Onder laboratoriumomstandigheden werd een monster van een ijzer-nikkel legering aan de kernachtige druk onderworpen door het in een bankschroef tussen 2 diamantuiteinden te klemmen (diamant aambeeld cel), en het vervolgens te verhitten tot ongeveer 4000 K. Het monster werd met röntgenstraling geobserveerd, en ondersteunde sterk de theorie dat de binnenkern van de Aarde bestond uit reusachtige kristallen die van noord naar zuid liepen.

De vloeibare buitenkern omgeeft de binnenkern en bestaat vermoedelijk uit ijzer vermengd met nikkel en sporen van lichtere elementen.

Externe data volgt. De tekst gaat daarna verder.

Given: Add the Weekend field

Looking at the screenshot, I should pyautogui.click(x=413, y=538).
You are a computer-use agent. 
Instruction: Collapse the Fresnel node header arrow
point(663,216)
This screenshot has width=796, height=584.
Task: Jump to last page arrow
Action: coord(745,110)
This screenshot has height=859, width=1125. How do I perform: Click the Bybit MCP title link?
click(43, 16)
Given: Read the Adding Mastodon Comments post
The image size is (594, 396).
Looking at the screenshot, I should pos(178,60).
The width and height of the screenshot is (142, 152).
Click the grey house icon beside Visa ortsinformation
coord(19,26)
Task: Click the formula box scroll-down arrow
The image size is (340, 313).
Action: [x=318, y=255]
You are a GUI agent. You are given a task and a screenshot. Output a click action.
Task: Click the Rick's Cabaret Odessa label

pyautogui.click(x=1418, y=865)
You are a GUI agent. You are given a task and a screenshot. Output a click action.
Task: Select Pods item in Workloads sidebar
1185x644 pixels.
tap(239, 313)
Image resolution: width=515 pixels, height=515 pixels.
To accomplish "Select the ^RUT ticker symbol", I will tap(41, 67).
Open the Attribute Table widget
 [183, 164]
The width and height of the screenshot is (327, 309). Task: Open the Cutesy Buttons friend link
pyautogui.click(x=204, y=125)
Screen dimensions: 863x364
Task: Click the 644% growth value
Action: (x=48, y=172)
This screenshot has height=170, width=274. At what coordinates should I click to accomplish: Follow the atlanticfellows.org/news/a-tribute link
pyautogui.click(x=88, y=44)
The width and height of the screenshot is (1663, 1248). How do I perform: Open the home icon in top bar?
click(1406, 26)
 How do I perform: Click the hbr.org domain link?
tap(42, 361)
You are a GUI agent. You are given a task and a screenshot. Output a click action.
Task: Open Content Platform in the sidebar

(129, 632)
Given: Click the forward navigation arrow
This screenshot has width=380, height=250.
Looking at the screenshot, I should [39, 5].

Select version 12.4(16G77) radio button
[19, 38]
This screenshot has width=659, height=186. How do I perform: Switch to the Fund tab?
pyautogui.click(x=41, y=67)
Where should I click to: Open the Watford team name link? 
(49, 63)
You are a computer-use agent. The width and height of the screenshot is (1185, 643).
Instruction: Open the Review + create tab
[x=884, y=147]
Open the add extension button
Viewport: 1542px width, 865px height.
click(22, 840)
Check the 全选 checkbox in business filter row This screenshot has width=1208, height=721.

Sommigen hebben gespeculeerd dat het binnenste deel van de kern verrijkt is met goud, platina en andere siderofiele elementen.

De samenstelling van de Aarde vertoont sterke overeenkomsten met die van bepaalde chondriet-meteorieten, en zelfs met sommige elementen in het buitenste deel van de Zon. Al in 1940 gingen wetenschappers, waaronder Francis Birch, er in de geofysica van uit dat de Aarde lijkt op gewone chondrieten, het meest voorkomende type meteoriet dat op de Aarde is ingeslagen. Dit gaat voorbij aan de minder overvloedige enstatiet chondrieten, die gevormd zijn onder extreem beperkte beschikbaarheid van zuurstof, waardoor bepaalde normaal oxiderende elementen geheel of gedeeltelijk voorkomen in het legeringsgedeelte dat overeenkomt met de kern van de Aarde.

Dynamo theorie suggereert dat convectie in de buitenkern, gecombineerd met het Coriolis effect, aanleiding geeft tot het magnetisch veld van de Aarde. De vaste binnenkern is te heet om een permanent magnetisch veld te houden (zie Curietemperatuur), maar werkt waarschijnlijk om het magnetisch veld te stabiliseren dat door de vloeibare buitenkern wordt opgewekt. Het gemiddelde magnetische veld in de buitenkern van de Aarde wordt geschat op 25 Gauss (2,5 mT), 50 keer sterker dan het magnetische veld aan het oppervlak.

Recent bewijs heeft gesuggereerd dat de binnenkern van de Aarde iets sneller kan draaien dan de rest van de planeet; in 2005 schatte een team van geofysici dat de binnenkern van de Aarde ongeveer 0,3 tot 0,5 graden per jaar sneller draait; recentere studies in 2011 ondersteunden deze hypothese echter niet. Andere mogelijke bewegingen van de kern zijn oscillerend of chaotisch.

De huidige wetenschappelijke verklaring voor de temperatuurgradiënt van de Aarde is een combinatie van overgebleven warmte van de aanvankelijke vorming van de planeet, verval van radioactieve elementen, en bevriezing van de binnenkern.